Abstract:We propose the first black-box targeted attack against online deep reinforcement learning through reward poisoning during training time. Our attack is applicable to general environments with unknown dynamics learned by unknown algorithms and requires limited attack budgets and computational resources. We leverage a general framework and find conditions to ensure efficient attack under a general assumption of the learning algorithms. We show that our attack is optimal in our framework under the conditions. We experimentally verify that with limited budgets, our attack efficiently leads the learning agent to various target policies under a diverse set of popular DRL environments and state-of-the-art learners.
What problem does this paper attempt to address?
The problem that this paper attempts to solve is: How to implement a target - reward poisoning attack in a black - box environment in deep reinforcement learning (DRL), so that the attacker can guide the learning agent to learn a specific target policy by tampering with the reward signal during the training process. This attack is applicable to general environments with unknown dynamic characteristics and unknown algorithms, and only requires limited attack budgets and computational resources.
### Problem Background
Online deep reinforcement learning (DRL) algorithms have great potential in industrial applications, such as robot control and recommendation systems. However, in these application scenarios, the reward signals during training usually depend on human feedback, which brings the threat of reward - poisoning attacks during training time. Attackers can manipulate DRL agents to learn specific policies with bad attributes by providing malicious rewards, and thus benefit. These policies may perform well on the performance indicators of the agents, but are actually unsafe behaviors and are difficult to detect.

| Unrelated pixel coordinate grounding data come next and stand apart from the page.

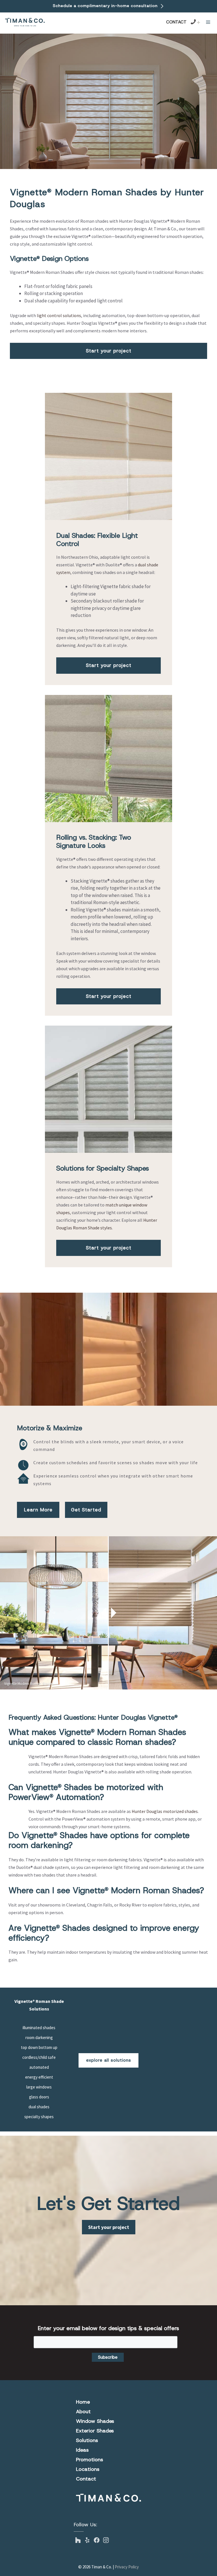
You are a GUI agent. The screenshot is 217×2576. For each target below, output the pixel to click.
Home (83, 2402)
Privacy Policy (127, 2566)
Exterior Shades (95, 2430)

### Limitations of Existing Research
Previous research has mainly focused on attacks in simpler tabular settings [Rakhsha et al., 2020, Xu et al., 2021, Zhang et al., 2020, Banihashem et al., 2022]. These studies have revealed the vulnerability of current tabular RL algorithms, but they are only effective in white - box settings, which may be impractical in practical applications. In addition, these methods usually require a comprehensive understanding of the environment and the learning agent, which becomes infeasible in continuous DRL environments.
### Main Contributions of the Paper
- **Propose black - box target attack for the first time**: This paper proposes the first black - box target - reward poisoning attack for online DRL.
- **Theoretical analysis and experimental verification**: Provide detailed theoretical analysis and experimental results to prove that this attack can successfully mislead the agent to learn the target policy with limited budgets and computational resources.
- **Wide applicability**: This attack is applicable to multiple environments and state - of - the - art DRL algorithms, and has been experimentally verified in various popular DRL environments, including MountainCar and HalfCheetah, as well as algorithms such as TD3 and Double Dueling DQN.
### Attack Framework and Method
To achieve this goal, the author designed an attack framework to train the agent in a static adversarial environment by perturbing the real environment. By assuming the behavior of an efficient learning algorithm, the author found the conditions to ensure an efficient attack and developed an optimal attack method that can be constructed with a minimum budget and very limited computational resources in a black - box setting.
### Experimental Results
The experimental results show that even with a limited budget, this attack can successfully make the agent take actions close to the target actions during the training process. The experiments cover different types of environments and learning algorithms and consider multiple target policies, verifying the effectiveness and wide applicability of the attack.
### Conclusion
This paper solves the problem of target - reward poisoning attacks on online deep reinforcement learning in a black - box environment, shows the vulnerability of existing DRL algorithms under such attacks, and provides a reference for future defense measures.